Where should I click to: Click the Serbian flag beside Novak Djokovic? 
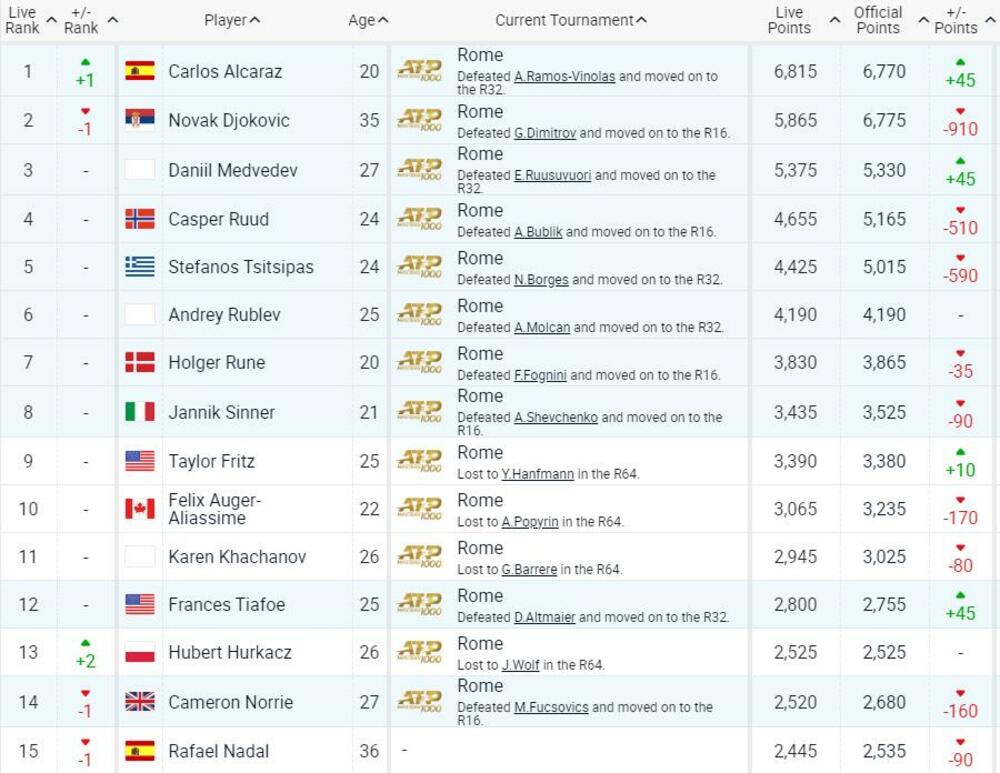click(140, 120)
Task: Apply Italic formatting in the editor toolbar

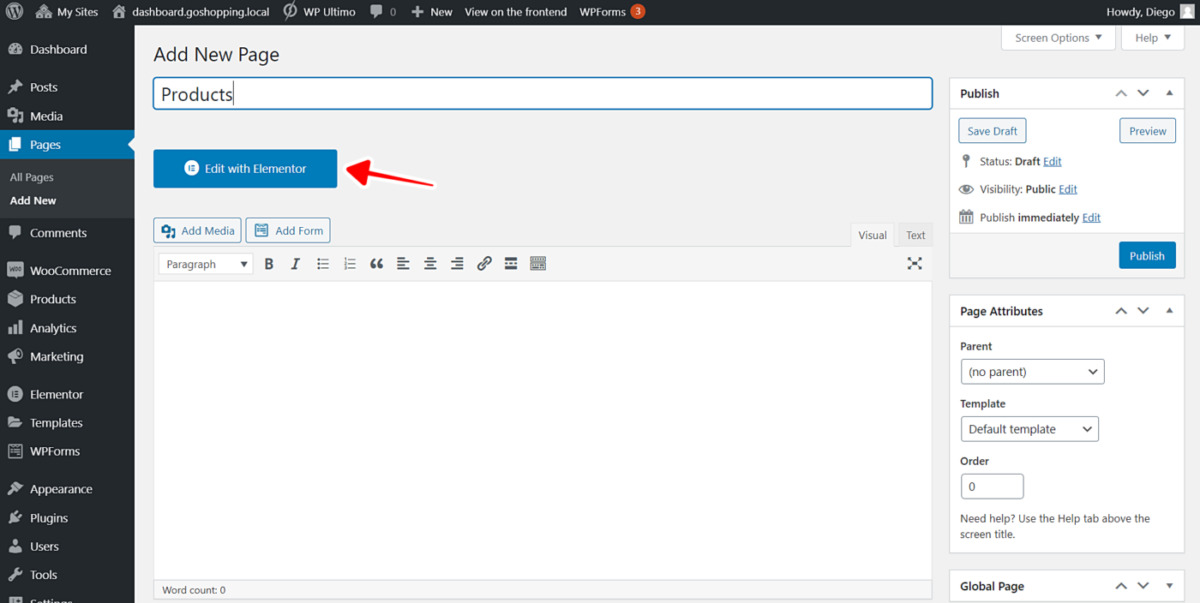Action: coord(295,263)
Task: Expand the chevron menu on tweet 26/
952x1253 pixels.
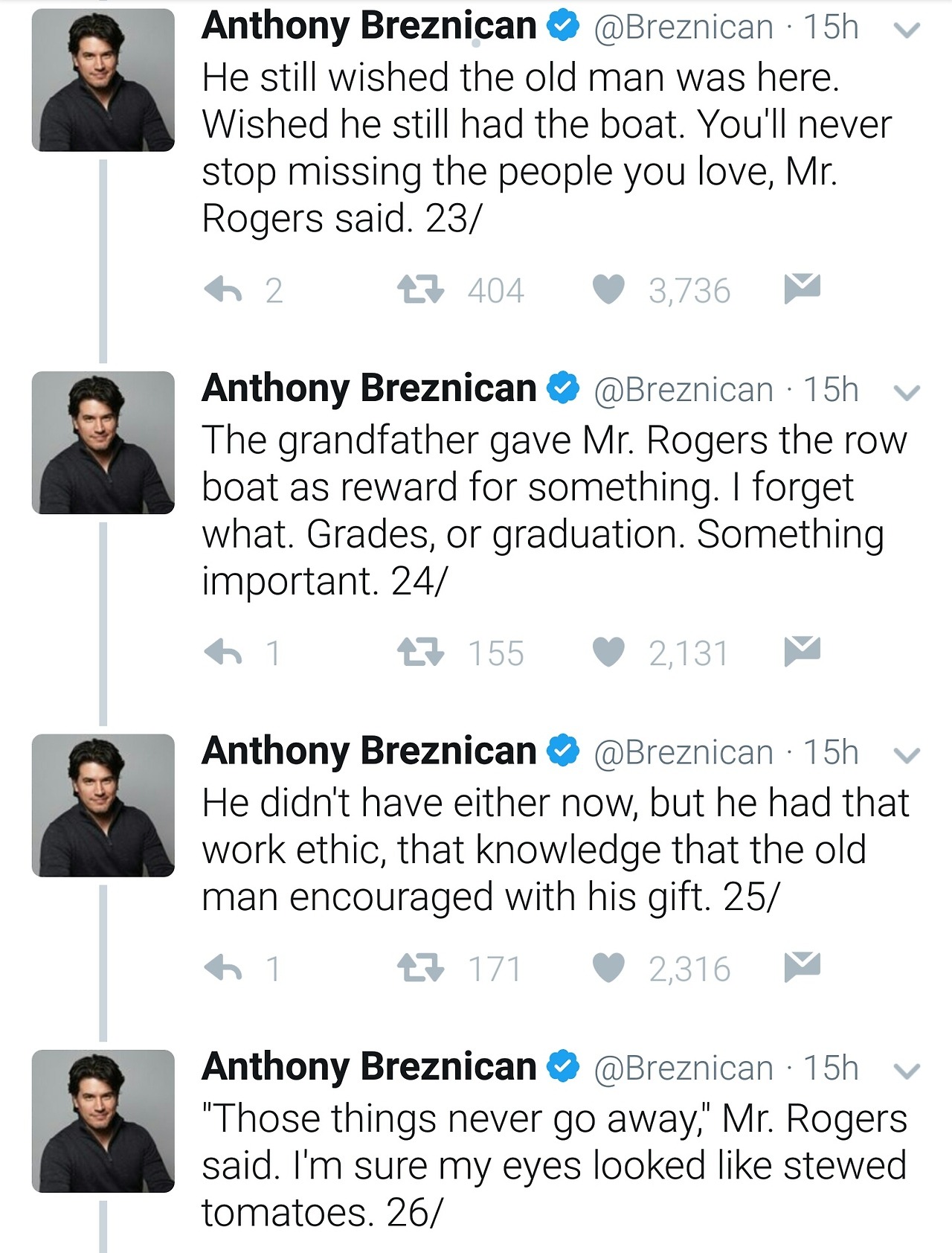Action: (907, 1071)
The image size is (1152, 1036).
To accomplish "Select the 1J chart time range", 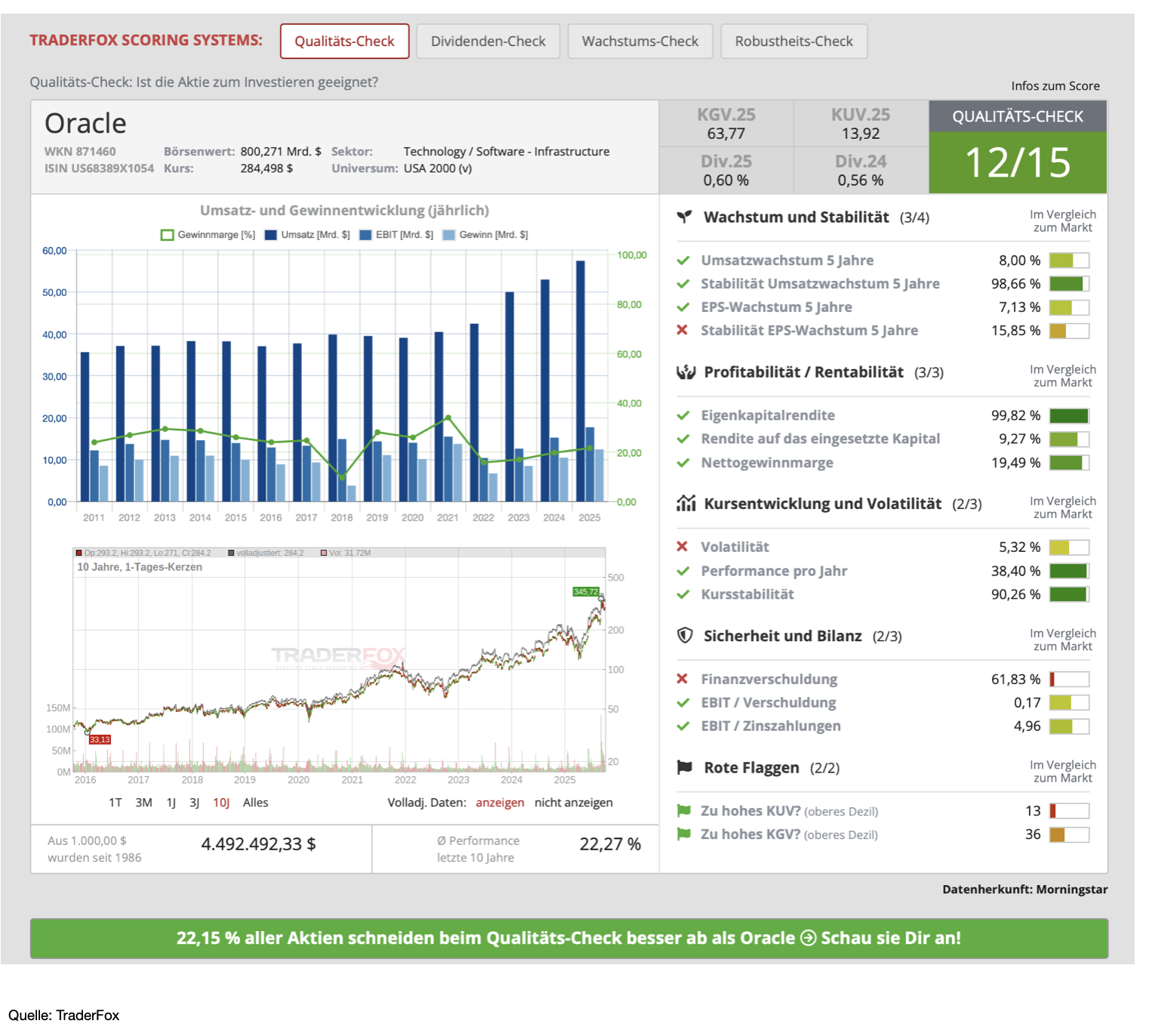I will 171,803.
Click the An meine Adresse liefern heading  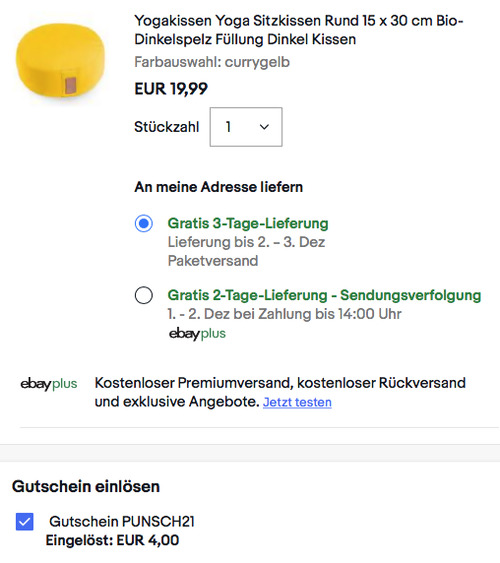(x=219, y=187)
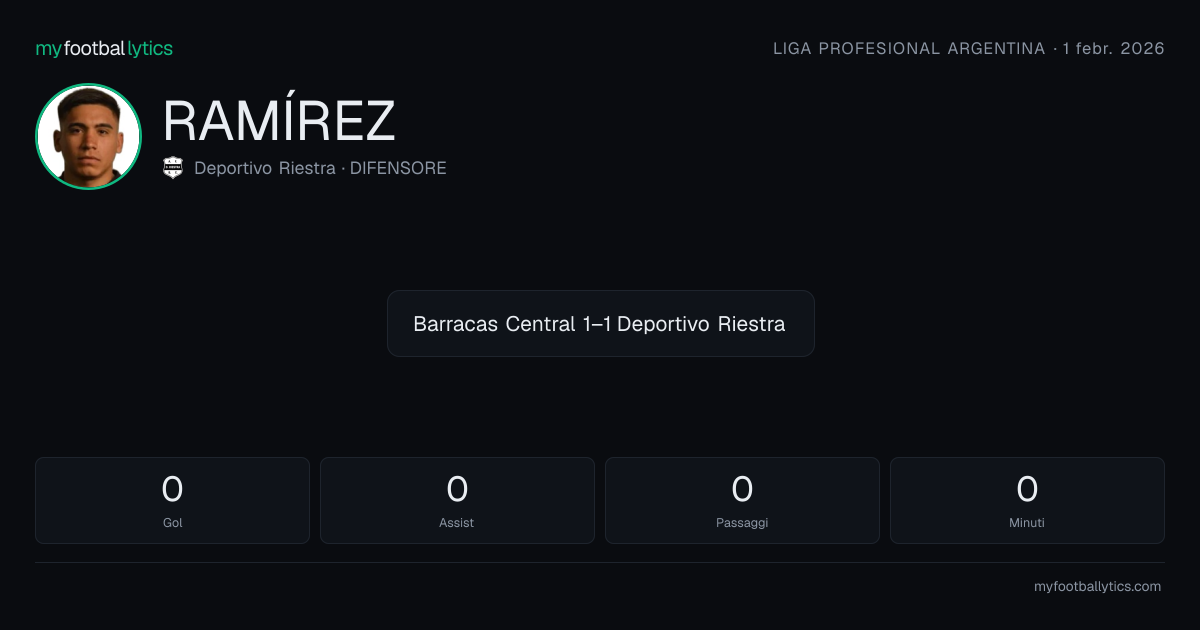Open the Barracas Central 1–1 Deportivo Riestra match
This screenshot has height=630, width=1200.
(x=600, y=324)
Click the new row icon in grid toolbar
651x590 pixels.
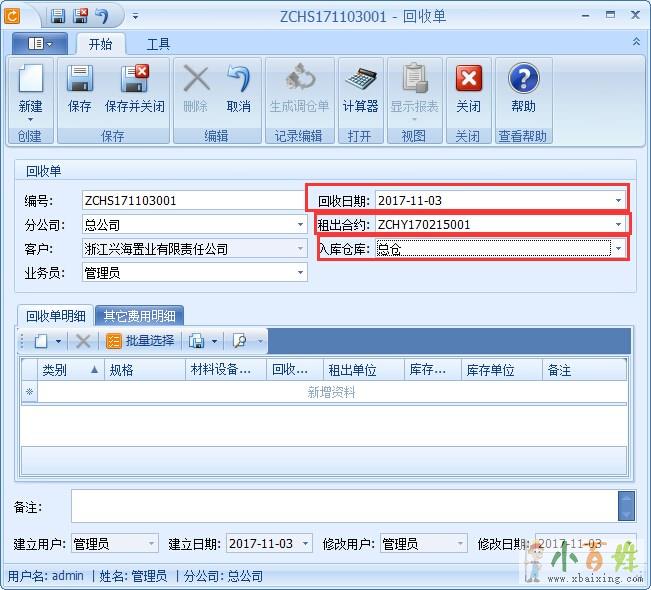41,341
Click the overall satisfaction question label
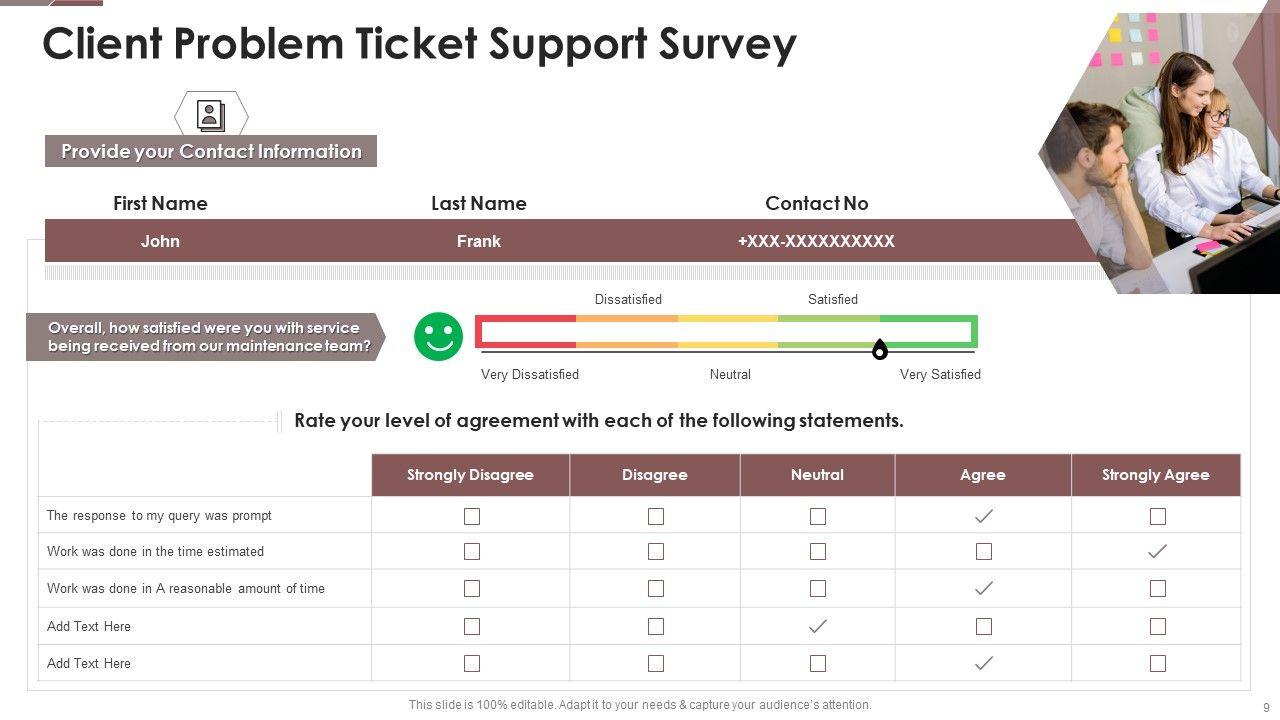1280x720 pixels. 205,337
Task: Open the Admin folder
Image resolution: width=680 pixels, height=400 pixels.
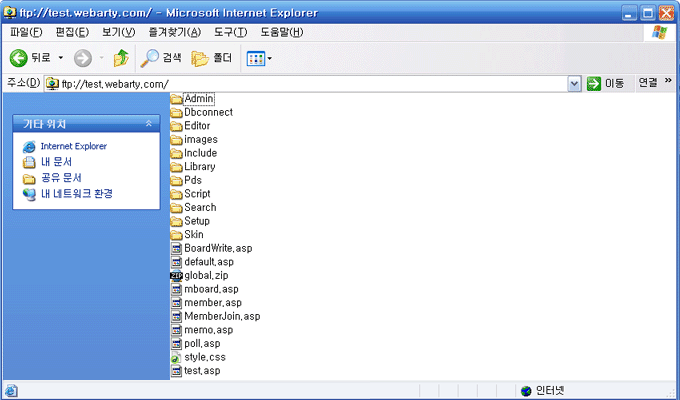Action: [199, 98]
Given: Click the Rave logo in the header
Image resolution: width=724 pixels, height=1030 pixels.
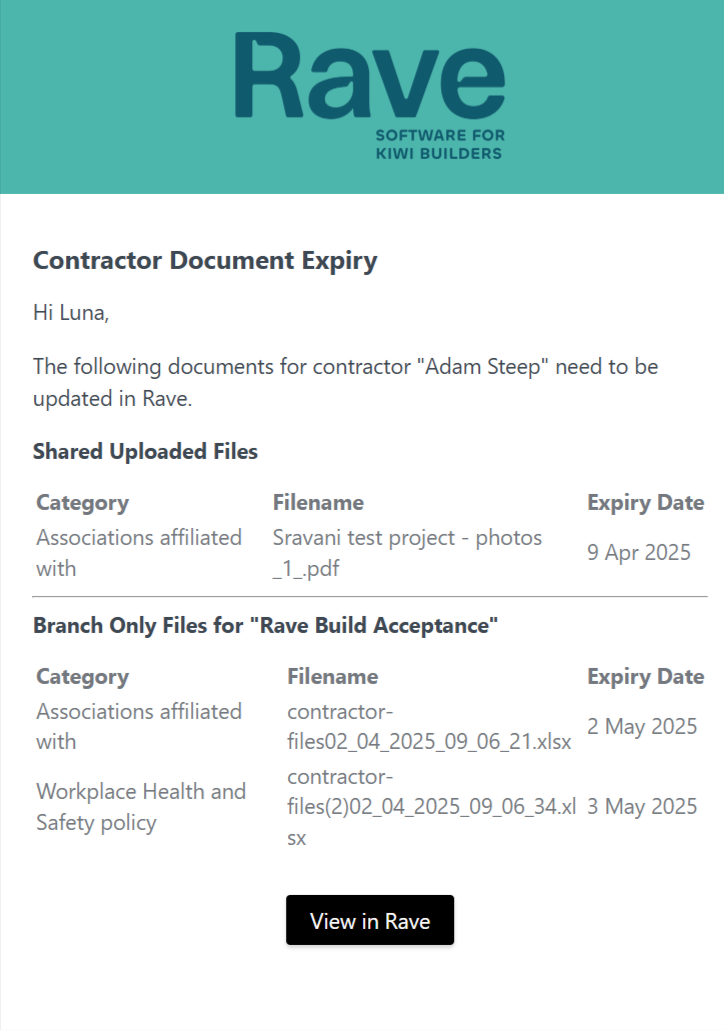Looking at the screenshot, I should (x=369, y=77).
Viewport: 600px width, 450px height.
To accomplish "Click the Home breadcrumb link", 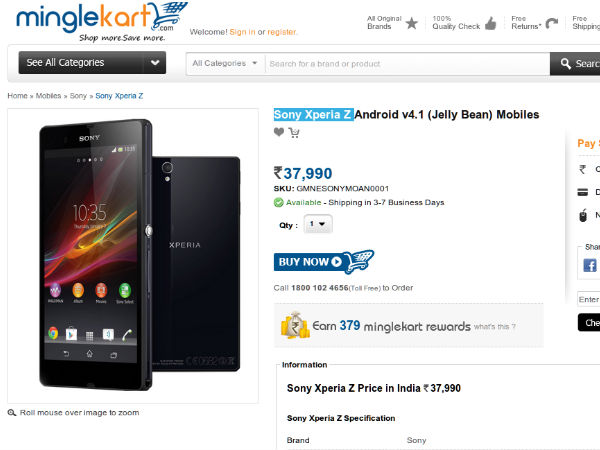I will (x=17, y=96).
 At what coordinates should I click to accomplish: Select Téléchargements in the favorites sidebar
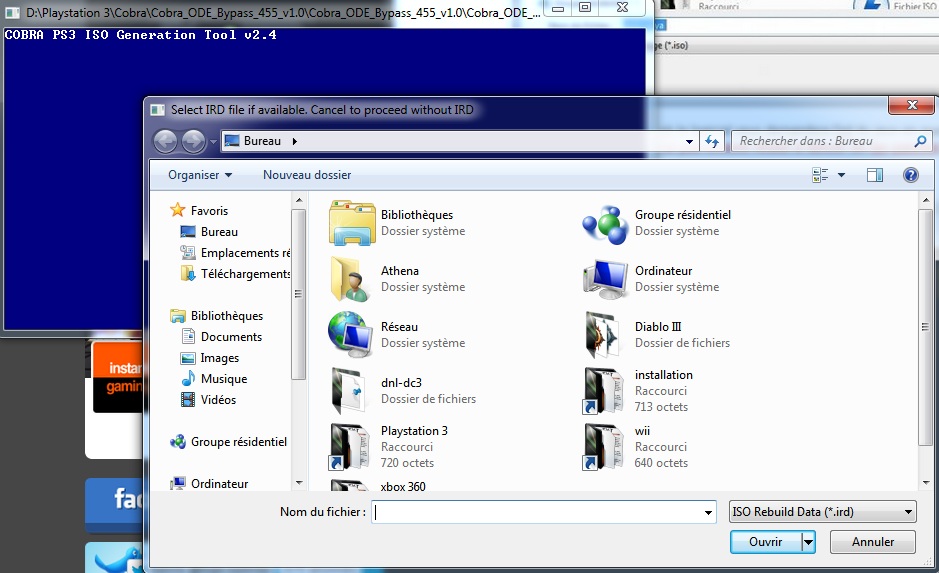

□ □ □ □ □

▸ **Exercise objective**
Using the entries above, extract exactly the lines from the one that contains "651x590 pixels." through the one that contains "Viewport: 600px width, 450px height.". Do not carry over any pictures.

▸ **Solution for this exercise**
651x590 pixels.
41,341
Click the overall satisfaction question label
1280x720 pixels. 205,337
Task: Open the Admin folder
Image resolution: width=680 pixels, height=400 pixels.
Action: [199, 98]
Given: Click the Rave logo in the header
Image resolution: width=724 pixels, height=1030 pixels.
Looking at the screenshot, I should (x=369, y=77).
Viewport: 600px width, 450px height.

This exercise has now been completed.